▸ TASK DIRECTIONS: Show each line of the records in which the word "agent" occurs.

Dataset entries:
········

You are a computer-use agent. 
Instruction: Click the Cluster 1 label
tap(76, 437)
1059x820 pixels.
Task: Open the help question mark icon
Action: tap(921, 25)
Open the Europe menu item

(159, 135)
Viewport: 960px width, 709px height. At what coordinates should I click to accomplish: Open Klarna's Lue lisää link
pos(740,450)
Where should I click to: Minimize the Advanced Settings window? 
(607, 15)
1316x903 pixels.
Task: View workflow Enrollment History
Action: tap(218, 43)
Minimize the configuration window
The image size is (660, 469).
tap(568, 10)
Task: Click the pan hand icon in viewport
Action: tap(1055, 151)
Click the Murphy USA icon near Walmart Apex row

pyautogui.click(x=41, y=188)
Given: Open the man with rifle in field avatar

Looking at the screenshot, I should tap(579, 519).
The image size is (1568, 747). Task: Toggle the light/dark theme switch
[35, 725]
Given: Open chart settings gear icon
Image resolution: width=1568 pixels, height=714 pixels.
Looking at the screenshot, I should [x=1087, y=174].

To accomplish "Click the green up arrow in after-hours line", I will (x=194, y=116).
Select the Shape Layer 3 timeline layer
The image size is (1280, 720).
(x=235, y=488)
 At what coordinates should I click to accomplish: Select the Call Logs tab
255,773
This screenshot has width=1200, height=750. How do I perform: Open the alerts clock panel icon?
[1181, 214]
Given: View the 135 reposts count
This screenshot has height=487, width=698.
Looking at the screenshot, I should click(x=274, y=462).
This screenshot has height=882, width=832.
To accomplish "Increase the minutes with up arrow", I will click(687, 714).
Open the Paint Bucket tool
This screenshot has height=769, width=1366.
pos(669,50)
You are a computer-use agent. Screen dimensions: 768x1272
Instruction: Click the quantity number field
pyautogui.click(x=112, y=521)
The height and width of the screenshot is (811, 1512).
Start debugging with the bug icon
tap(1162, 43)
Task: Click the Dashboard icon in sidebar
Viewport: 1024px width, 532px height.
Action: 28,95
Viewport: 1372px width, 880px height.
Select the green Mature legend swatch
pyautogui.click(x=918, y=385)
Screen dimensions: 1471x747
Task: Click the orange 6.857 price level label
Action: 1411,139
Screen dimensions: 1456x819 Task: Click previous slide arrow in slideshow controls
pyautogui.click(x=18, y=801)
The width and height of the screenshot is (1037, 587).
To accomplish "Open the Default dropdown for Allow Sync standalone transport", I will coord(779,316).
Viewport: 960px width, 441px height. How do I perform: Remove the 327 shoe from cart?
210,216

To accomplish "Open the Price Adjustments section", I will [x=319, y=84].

········

▸ RESULT OF THE TASK:
You are a computer-use agent. 
You are a computer-use agent. Screen dimensions: 768x1272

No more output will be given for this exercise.